• [TO DO]
**1)** Translate this sentence from the abstract into Spanish: "Rates were elevated two- to threefold with mitochondria from ethanol-fed rats with both reductants."
**2)** Answer these questions using the abstract:
(a) Which membrane-impermeable thiol reagent was completely inhibitory with both mitochondrial preparations?
(b) By what percentage did ethanol treatment increase the activity of the rotenone-insensitive NADH-cytochrome c reductase?
(c) Which DNA did the outer mitochondrial membrane fraction cut from the supercoiled form to the open circular forms?

Increased Production of Reactive Oxygen Species by Rat Liver Mitochondria After Chronic Ethanol Treatment

Abstract

Rat liver microsomes and, to a lesser extent, nuclei were previously shown to produce reactive oxygen species at elevated rates after chronic ethanol treatment. The ability of intact rat liver mitochondria to interact with iron and either NADH or NADPH, and the effects of ethanol treatment, on production of reactive oxygen intermediates was determined. In the presence of ferric-ATP, NADH or NADPH catalyzed mitochondrial lipid peroxidation. Rates were elevated two- to threefold with mitochondria from ethanol-fed rats with both reductants. Mitochondrial lipid peroxidation was insensitive to superoxide dismutase, catalase, or hydroxyl radical scavengers but was sensitive to GSH and anti-oxidants such as trolox. Mitochondrial generation of hydroxyl radical-like species (assayed by oxidation of chemical scavengers) was increased after chronic ethanol treatment, as was H2O2 production. Modifiers of mitochondrial metabolism such as rotenone, cyanide, or an uncoupling agent, had no effect on mitochondrial production of reactive oxygen intermediates. The membrane-impermeable thiol reagent, p-chloromercuribenzoate, was completely inhibitory with both mitochondrial preparations. The activity of the rotenone-insensitive NADH-cytochrome c reductase, an enzyme of the outer mitochondrial membrane, was increased 40 to 60% by the ethanol treatment. These results suggest that NADH acting via the outer membrane NADH reductase can catalyze an iron-dependent production of oxygen radicals by rat liver mitochondria. The outer mitochondrial membrane fraction, prepared by digitonin fractionation, displayed increased rotenone-insensitive NADH-cytochrome c reductase activity after ethanol treatment and was more reactive in catalyzing scission of pBR322 DNA from the supercoiled form to the open circular forms. Rates of oxygen radical production by mitochondria and the extent of increase produced by chronic ethanol treatment are similar to those previously found with microsomes when NADH is the cofactor. Oxidation of ethanol by alcohol dehydrogenase generates NADH, and NADH-dependent production of reactive oxygen species by various organelles is increased after chronic ethanol treatment. These acute metabolic interactions coupled to induction by chronic ethanol treatment may play an important role in the development of a state of oxidative stress in the liver by ethanol.

(Saved entries)
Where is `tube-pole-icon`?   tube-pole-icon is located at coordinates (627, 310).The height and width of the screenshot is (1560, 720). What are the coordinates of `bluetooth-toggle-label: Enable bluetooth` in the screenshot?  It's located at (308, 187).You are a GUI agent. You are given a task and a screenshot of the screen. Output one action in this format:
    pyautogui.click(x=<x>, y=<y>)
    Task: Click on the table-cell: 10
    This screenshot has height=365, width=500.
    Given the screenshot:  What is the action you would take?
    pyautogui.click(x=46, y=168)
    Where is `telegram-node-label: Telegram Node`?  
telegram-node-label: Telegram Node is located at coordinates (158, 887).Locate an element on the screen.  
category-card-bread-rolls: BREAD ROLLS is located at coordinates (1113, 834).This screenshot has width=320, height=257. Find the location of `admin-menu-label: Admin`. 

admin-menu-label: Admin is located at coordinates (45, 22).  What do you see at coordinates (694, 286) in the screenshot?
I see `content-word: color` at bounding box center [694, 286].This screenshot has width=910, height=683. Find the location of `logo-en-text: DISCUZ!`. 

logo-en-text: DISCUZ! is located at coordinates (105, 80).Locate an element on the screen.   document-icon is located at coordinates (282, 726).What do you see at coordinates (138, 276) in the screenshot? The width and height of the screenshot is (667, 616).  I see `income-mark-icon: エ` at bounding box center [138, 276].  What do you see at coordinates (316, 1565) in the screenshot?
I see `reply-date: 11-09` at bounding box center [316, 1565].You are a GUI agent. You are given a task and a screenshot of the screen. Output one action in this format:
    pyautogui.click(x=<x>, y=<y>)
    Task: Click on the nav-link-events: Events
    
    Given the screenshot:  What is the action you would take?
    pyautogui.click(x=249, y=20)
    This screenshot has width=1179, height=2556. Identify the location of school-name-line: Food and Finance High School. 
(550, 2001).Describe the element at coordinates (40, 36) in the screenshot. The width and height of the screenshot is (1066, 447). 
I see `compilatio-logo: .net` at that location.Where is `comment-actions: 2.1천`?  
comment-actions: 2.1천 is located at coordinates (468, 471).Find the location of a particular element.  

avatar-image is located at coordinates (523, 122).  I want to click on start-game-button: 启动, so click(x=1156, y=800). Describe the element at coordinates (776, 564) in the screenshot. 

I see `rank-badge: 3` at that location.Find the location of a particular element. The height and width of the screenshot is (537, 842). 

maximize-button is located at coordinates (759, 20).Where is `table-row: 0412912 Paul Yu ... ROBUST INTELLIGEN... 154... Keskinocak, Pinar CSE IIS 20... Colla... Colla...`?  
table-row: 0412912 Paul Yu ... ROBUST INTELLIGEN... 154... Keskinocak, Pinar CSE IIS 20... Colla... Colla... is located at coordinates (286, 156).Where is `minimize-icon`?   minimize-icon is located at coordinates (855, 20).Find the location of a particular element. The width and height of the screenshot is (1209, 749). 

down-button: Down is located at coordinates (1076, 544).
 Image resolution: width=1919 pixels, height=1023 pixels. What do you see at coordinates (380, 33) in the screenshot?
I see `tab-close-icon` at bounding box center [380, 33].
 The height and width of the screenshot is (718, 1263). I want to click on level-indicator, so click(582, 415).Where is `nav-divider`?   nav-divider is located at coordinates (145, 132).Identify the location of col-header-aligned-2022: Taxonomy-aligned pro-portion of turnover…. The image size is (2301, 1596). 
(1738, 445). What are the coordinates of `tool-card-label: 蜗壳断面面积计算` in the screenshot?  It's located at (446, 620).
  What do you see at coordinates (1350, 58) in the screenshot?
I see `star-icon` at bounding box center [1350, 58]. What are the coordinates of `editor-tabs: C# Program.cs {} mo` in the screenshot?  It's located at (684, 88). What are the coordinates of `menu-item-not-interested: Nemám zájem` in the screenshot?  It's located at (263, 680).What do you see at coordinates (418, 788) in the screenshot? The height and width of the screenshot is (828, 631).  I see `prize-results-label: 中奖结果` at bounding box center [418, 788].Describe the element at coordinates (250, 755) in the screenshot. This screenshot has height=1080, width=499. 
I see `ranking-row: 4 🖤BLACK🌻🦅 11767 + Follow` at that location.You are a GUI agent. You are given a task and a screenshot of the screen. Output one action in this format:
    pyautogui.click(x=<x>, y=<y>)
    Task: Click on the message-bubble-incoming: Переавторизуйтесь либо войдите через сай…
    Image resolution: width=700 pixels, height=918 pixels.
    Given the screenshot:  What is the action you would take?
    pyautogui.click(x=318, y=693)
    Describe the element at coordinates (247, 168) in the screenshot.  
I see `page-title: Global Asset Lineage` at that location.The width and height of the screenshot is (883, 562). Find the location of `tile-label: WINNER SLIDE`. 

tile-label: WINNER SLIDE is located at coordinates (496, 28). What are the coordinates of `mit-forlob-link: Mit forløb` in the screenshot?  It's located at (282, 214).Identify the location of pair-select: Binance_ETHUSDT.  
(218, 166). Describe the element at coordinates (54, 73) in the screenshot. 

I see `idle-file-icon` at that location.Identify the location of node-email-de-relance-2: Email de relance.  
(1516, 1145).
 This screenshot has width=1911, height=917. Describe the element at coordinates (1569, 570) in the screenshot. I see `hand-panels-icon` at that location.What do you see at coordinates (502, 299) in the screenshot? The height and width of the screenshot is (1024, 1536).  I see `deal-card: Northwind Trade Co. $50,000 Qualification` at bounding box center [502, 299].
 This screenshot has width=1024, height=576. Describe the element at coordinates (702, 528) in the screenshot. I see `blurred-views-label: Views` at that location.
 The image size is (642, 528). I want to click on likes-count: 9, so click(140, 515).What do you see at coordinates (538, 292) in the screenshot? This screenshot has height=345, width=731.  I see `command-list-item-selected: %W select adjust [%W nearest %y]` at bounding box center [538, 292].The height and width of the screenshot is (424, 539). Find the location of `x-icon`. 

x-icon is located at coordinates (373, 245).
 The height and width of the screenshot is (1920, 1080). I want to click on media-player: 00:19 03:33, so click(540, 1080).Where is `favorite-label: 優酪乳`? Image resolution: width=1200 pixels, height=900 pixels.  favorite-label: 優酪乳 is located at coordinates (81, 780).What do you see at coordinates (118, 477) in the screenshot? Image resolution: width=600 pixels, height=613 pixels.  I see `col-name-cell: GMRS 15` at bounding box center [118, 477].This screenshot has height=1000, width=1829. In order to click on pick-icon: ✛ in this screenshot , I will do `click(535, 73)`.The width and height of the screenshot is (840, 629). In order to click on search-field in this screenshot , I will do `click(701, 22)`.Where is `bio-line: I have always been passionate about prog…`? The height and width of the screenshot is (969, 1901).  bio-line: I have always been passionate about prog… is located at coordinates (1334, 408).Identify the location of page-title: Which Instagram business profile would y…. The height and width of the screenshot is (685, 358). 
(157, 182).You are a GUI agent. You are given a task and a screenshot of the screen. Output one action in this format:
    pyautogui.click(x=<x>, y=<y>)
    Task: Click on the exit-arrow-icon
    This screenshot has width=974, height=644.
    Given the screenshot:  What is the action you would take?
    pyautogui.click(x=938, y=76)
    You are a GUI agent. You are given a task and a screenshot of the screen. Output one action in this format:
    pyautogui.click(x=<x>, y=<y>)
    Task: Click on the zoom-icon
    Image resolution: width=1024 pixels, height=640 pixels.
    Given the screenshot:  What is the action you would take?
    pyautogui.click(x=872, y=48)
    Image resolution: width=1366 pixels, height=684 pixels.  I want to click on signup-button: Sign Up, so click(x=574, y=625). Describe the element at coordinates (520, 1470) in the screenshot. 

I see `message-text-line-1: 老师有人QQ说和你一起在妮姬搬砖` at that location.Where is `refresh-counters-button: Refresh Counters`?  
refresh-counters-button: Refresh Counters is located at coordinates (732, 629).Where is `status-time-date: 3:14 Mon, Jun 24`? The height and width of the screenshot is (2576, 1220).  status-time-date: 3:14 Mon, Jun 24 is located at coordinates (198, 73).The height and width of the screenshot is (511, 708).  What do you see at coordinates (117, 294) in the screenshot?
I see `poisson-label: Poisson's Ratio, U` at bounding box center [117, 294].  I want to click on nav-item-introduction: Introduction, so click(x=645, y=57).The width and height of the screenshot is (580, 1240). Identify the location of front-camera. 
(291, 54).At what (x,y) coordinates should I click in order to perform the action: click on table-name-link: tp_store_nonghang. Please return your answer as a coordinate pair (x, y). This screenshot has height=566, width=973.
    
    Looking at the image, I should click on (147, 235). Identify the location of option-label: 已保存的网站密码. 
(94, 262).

• [ANSWER SET]
**1)** Las tasas aumentaron de dos a tres veces con las mitocondrias de ratas alimentadas con etanol, con ambos reductores.

**2)**
(a) p-Chloromercuribenzoate
(b) 40 to 60%
(c) pBR322 DNA